38 heures plus tard.

Je ne crois pas avoir été un jour aussi fatigué. Ni si déterminé à rester éveillé, coûte que coûte. Je ne suis pas le seul et, comme souvent dans les situations merdiques, je réalise à quel point la famille est tout.

Retranchés chez Ethan depuis que les médecins ont confirmé qu'Ivy est en bonne santé et qu'elle ne gardera aucune séquelles de son enlèvement en raison de son jeune âge, on carbure au café et à la vitamine C. Dans le salon, les corps ressentent le poids du sommeil qui nous fait défaut, mais les esprits ne faiblissent pas. C'est un luxe qu'on ne peut pas se payer.

— À force, tu vas la connaître par cœur cette liste du personnel, Mélia, lâche Neve dans un soupir éreinté.
— Et je vais continuer jusqu'à ce que je trouve ce qu'on rate.

Depuis le canapé d'où je n'ai pas bougé depuis près de deux heures, j'observe Neve bailler aux corneilles sans cligner des yeux, avant de replonger dans la paperasse étalée à-même le sol. Mon regard passe de visage en visage. L'inquiétude qui nous lie courbe les échines et tire les cernes. Mais on lutte contre le temps, résolus à gagner.

Lorsque Ethan s'approche d'Amélia, la rousse à la crinière en pagaille décline la bouteille d'eau fraîche qu'il lui tend. Effrayée à l'idée que Lyanor ne dispose ni de quoi boire ni de quoi manger, sa meilleure amie a décrété qu'elle ne s'alimenterait que lorsque Lya sera saine et sauve.

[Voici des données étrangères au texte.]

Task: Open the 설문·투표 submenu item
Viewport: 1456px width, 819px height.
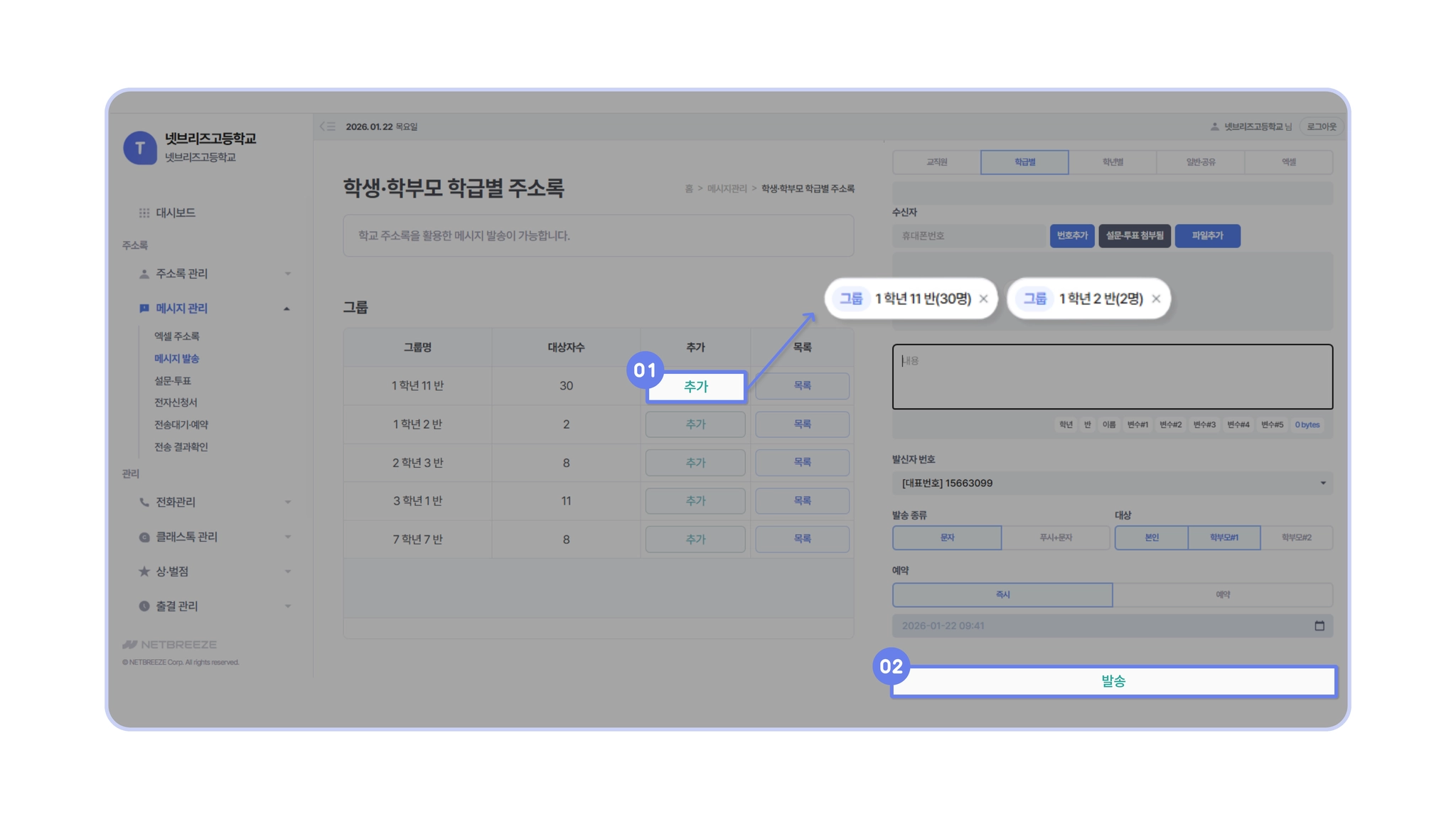Action: point(173,381)
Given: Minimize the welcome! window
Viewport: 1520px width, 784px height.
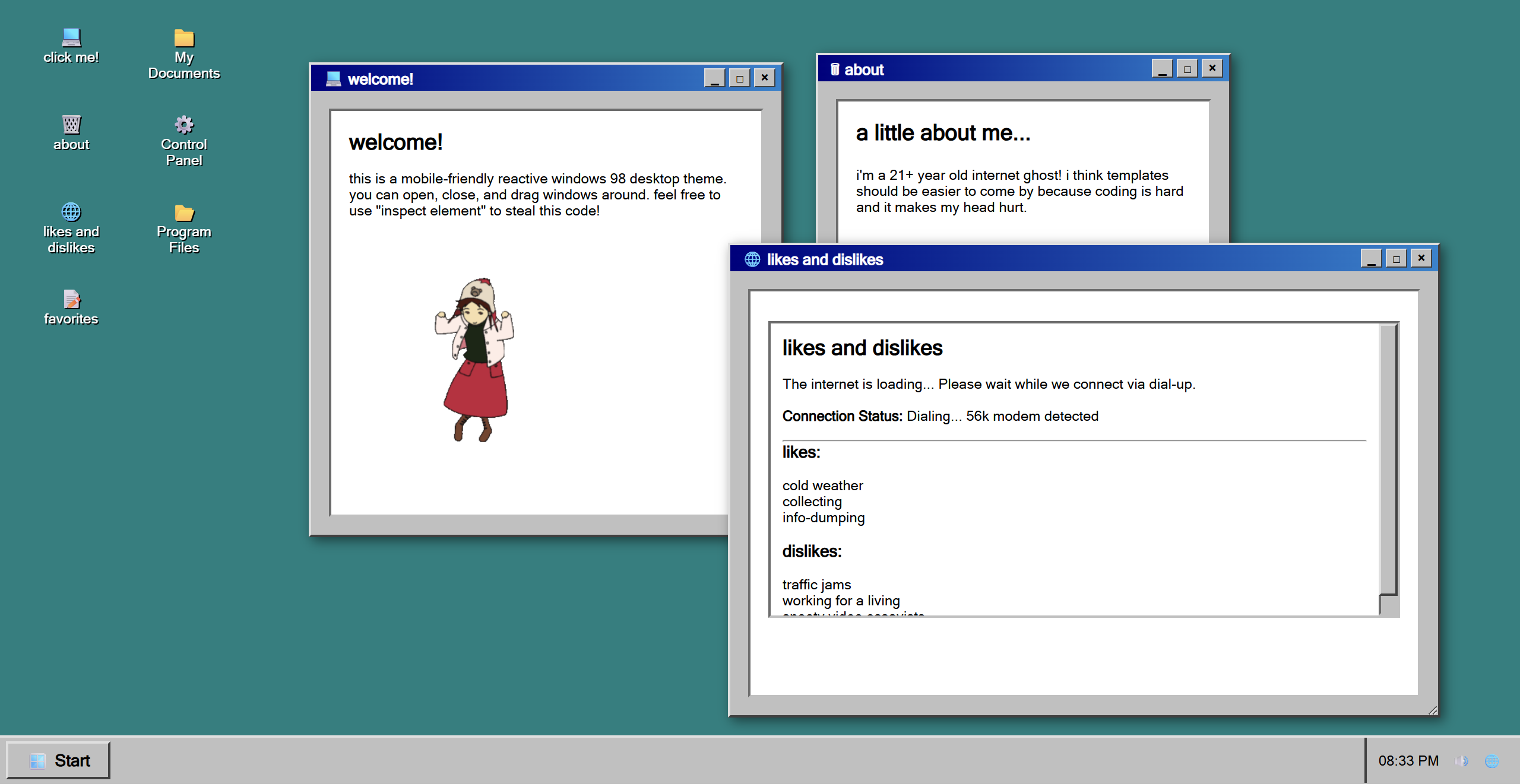Looking at the screenshot, I should pos(714,78).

— On a vérifié tous les Andrews de la liste, plus les contacts Facebook d'Elly, reprend Neve après un long silence.
— La réponse est là, je le sens. On passe à côté de quelque chose d'important. Une anagramme, peut-être ? s'interroge Amélia tout en gribouillant les lettres sur un coin de calepin. Merde, Lyanor Johnson ! Comment ton cerveau fonctionne-t-il, à la fin ?

  Le FBI a beau poursuivre d'arrache-pied ses investigations, aucun de nous n'a pu se résoudre à patienter les bras croisés. Pourtant, en dépit des heures qui défilent et dont on optimise chaque nanoseconde, on ne tient toujours pas l'ombre d'un quelque-chose qui pourrait nous aider. L'amoncellement de questions et l'absence de réponse me bousille à petit feu. L'impuissance est un mal sournois.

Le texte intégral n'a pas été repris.